#### INPUT DATA:

-- Opening Marker --

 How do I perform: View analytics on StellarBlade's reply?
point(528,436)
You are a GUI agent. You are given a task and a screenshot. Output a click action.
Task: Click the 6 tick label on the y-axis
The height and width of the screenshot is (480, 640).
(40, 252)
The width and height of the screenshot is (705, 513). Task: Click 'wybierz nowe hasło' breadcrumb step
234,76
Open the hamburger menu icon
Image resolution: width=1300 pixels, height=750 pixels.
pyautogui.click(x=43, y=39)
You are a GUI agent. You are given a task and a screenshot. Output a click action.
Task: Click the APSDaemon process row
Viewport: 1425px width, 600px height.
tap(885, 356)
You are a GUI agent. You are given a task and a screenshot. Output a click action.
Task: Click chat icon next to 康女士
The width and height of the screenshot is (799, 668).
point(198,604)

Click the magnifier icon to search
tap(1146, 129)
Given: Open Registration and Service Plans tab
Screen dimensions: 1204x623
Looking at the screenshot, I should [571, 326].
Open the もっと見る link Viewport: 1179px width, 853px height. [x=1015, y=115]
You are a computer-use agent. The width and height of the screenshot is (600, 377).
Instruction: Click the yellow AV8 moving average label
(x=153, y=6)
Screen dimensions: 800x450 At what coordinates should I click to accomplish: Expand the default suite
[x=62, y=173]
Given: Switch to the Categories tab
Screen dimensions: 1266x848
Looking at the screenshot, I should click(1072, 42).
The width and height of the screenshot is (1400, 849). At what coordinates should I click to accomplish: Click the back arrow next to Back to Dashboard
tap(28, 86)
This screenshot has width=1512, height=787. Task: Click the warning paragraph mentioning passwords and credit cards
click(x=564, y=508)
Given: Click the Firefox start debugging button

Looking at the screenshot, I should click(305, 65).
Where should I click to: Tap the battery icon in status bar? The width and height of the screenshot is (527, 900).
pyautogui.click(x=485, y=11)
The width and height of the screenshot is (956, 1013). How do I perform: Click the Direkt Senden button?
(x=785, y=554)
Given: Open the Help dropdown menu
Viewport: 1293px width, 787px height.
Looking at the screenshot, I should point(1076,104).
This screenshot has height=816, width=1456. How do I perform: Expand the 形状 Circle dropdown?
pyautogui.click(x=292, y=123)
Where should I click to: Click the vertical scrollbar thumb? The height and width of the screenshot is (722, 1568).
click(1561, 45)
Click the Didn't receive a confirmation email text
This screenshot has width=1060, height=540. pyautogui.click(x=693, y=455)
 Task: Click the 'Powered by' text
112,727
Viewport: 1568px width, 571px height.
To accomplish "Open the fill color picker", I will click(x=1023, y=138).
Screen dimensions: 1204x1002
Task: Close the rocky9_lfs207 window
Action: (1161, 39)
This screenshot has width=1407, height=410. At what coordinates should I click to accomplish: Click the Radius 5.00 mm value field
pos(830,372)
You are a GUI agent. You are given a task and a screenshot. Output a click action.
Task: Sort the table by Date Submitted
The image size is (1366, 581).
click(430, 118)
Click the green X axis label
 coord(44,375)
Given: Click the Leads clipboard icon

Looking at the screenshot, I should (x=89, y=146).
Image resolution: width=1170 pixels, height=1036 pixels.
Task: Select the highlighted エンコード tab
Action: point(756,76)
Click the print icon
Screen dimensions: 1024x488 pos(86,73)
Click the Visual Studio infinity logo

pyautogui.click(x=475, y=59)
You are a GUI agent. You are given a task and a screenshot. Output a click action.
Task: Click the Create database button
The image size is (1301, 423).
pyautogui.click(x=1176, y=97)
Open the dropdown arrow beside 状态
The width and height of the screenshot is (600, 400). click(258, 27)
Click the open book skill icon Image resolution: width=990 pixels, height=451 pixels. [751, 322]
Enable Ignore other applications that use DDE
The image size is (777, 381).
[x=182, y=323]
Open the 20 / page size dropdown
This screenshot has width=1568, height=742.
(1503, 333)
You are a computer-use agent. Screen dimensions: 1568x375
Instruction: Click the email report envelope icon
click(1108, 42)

-- Closing Marker --

#### WHAT THIS TASK INVOLVES:
Go through the entries above and restate each one exactly.

#### COMPLETED EXERCISE:
 How do I perform: View analytics on StellarBlade's reply?
point(528,436)
You are a GUI agent. You are given a task and a screenshot. Output a click action.
Task: Click the 6 tick label on the y-axis
The height and width of the screenshot is (480, 640).
(40, 252)
The width and height of the screenshot is (705, 513). Task: Click 'wybierz nowe hasło' breadcrumb step
234,76
Open the hamburger menu icon
Image resolution: width=1300 pixels, height=750 pixels.
pyautogui.click(x=43, y=39)
You are a GUI agent. You are given a task and a screenshot. Output a click action.
Task: Click the APSDaemon process row
Viewport: 1425px width, 600px height.
tap(885, 356)
You are a GUI agent. You are given a task and a screenshot. Output a click action.
Task: Click chat icon next to 康女士
The width and height of the screenshot is (799, 668).
point(198,604)

Click the magnifier icon to search
tap(1146, 129)
Given: Open Registration and Service Plans tab
Screen dimensions: 1204x623
Looking at the screenshot, I should [571, 326].
Open the もっと見る link Viewport: 1179px width, 853px height. [x=1015, y=115]
You are a computer-use agent. The width and height of the screenshot is (600, 377).
Instruction: Click the yellow AV8 moving average label
(x=153, y=6)
Screen dimensions: 800x450 At what coordinates should I click to accomplish: Expand the default suite
[x=62, y=173]
Given: Switch to the Categories tab
Screen dimensions: 1266x848
Looking at the screenshot, I should click(1072, 42).
The width and height of the screenshot is (1400, 849). At what coordinates should I click to accomplish: Click the back arrow next to Back to Dashboard
tap(28, 86)
This screenshot has width=1512, height=787. Task: Click the warning paragraph mentioning passwords and credit cards
click(x=564, y=508)
Given: Click the Firefox start debugging button

Looking at the screenshot, I should click(305, 65).
Where should I click to: Tap the battery icon in status bar? The width and height of the screenshot is (527, 900).
pyautogui.click(x=485, y=11)
The width and height of the screenshot is (956, 1013). How do I perform: Click the Direkt Senden button?
(x=785, y=554)
Given: Open the Help dropdown menu
Viewport: 1293px width, 787px height.
Looking at the screenshot, I should point(1076,104).
This screenshot has height=816, width=1456. How do I perform: Expand the 形状 Circle dropdown?
pyautogui.click(x=292, y=123)
Where should I click to: Click the vertical scrollbar thumb? The height and width of the screenshot is (722, 1568).
click(1561, 45)
Click the Didn't receive a confirmation email text
This screenshot has width=1060, height=540. pyautogui.click(x=693, y=455)
 Task: Click the 'Powered by' text
112,727
Viewport: 1568px width, 571px height.
To accomplish "Open the fill color picker", I will click(x=1023, y=138).
Screen dimensions: 1204x1002
Task: Close the rocky9_lfs207 window
Action: (1161, 39)
This screenshot has width=1407, height=410. At what coordinates should I click to accomplish: Click the Radius 5.00 mm value field
pos(830,372)
You are a GUI agent. You are given a task and a screenshot. Output a click action.
Task: Sort the table by Date Submitted
The image size is (1366, 581).
click(430, 118)
Click the green X axis label
 coord(44,375)
Given: Click the Leads clipboard icon

Looking at the screenshot, I should (x=89, y=146).
Image resolution: width=1170 pixels, height=1036 pixels.
Task: Select the highlighted エンコード tab
Action: point(756,76)
Click the print icon
Screen dimensions: 1024x488 pos(86,73)
Click the Visual Studio infinity logo

pyautogui.click(x=475, y=59)
You are a GUI agent. You are given a task and a screenshot. Output a click action.
Task: Click the Create database button
The image size is (1301, 423).
pyautogui.click(x=1176, y=97)
Open the dropdown arrow beside 状态
The width and height of the screenshot is (600, 400). click(258, 27)
Click the open book skill icon Image resolution: width=990 pixels, height=451 pixels. [751, 322]
Enable Ignore other applications that use DDE
The image size is (777, 381).
[x=182, y=323]
Open the 20 / page size dropdown
This screenshot has width=1568, height=742.
(1503, 333)
You are a computer-use agent. Screen dimensions: 1568x375
Instruction: Click the email report envelope icon
click(1108, 42)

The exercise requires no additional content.